The Personal Blog of Stephen Sekula

Open Access to Science

I am a fundamentalist when it comes to open access to scientific information. In graduate school, when I learned that many disciplines give paid access to journals can run thousands of dollars, I nearly fell over. I had grown up in the era of the internet. To boot, I was training to be a particle physicist, which meant I made devout use of “http://www.arxiv.org”:http://www.arxiv.org – “the Archive” – to access the latest physics papers. The Archive is free, established at Los Alamos by a physicist and later transplanted to Cornell University. Most particle physicists simultaneously upload their paper drafts to the Archive when they submit to a journal.

Journal access is not free. If you’re at an academic site, or a lab, or if you have access to a proxy server at such an institution, then it’s “free”. Otherwise, you have to pay for access (to such journals at PRL, which, in my opinion, is full of itself) to read the latest physics papers.

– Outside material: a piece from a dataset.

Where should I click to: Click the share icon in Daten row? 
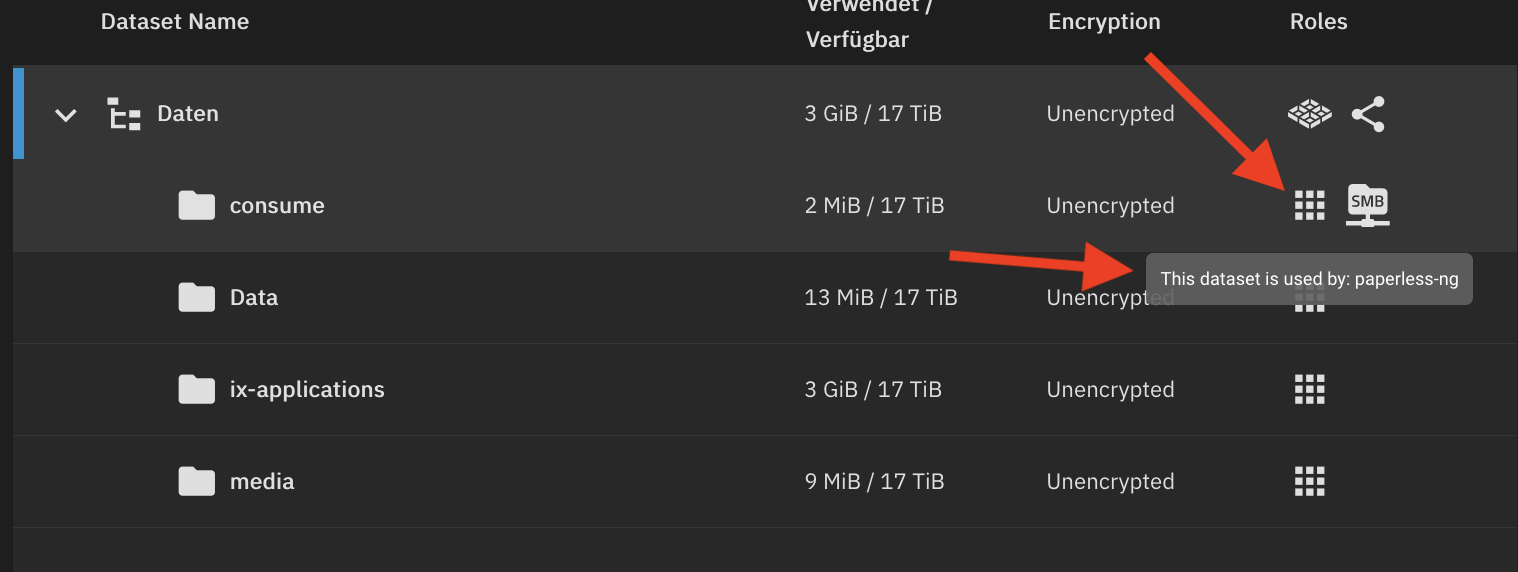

It’s worse in other fields. In biology, the idea of an Archive-like system only emerged a few years ago. The “Public Library of Science”, or PLoS, is the bio equivalent of www.arxiv.org. Unlike arxiv, PLoS requires the author to pay a fee when they print a result. To the reader, it’s free. This weeds out the kooks (unless they’re rich kooks) while supporting open access. The Archive, in contrast, simply requires a recognized institutional affiliation (which has “rubbed some fundamentalist Christians the wrong way”:http://www.halos.com/faq-replies/arxiv-lawsuit.htm [CrackpotSessionAtAPS], believe it or not) and charges no fees to authors or readers. It has a slightly higher kook-factor.

All of this was spurred by an “article on Wired Magazine about Harold Varmus and his quest to make open access to science”:http://www.wired.com/wired/archive/14.06/varmus.html. It’s the dollar amounts pocketed by these so-called “presitigious” journals that shock me. Are we scientists, or robber barons?


.. [CrackpotSessionAtAPS] I saw a presentation by Gentry at the Denver APS meeting back in 2004. He spoke, along with other people who don’t require evidence to make claims, in what some of us jestingly referred to as the “crackpot” session at APS. See, APS will let anybody speak about anything they want at a meeting so long at that person has paid their membership dues – they CANNOT turn down an abstract. They do, however, appear to herd the looney abstracts into a single session, which was dubbed by many the “crackpot” session. You’ll find everything from political rants, to disproofs of the Big Bang (that never seem to be based on actual data), to abstracts that ramble for two pages before they stop. These people have a great command of PowerPoint and fancy graphics, but no actual data or even experimental apparatus. Mostly, these people are just scary. I’ve never been in a meeting with a real scientist who made me afraid that if I criticized them, I might actually be killed by a minion for blasphemy.

By the way, I’ve actually read the papers he tried to get on the arxiv (he managed to get them uploaded to the much less credible CERN “OPEN” system). They were basically a collection of mis-matched tidbits about the universe, most flying in the face of testable observations, which were merely used to try to justify his view about the age of the universe.


“Article on creationists.org about the Arxiv/Gentry affair”:http://www.creationists.org/gentrypressrelease.html. This is just funny because they use all the buzzwords that try to imply the credibility of the alleged scientist: “world-renowned” and “a recognized physicist with many scientific publications” (which just means somebody calls him a physicist and he’s published a paper here or there, which is really quite easy even if the paper is not itself of interest to the community).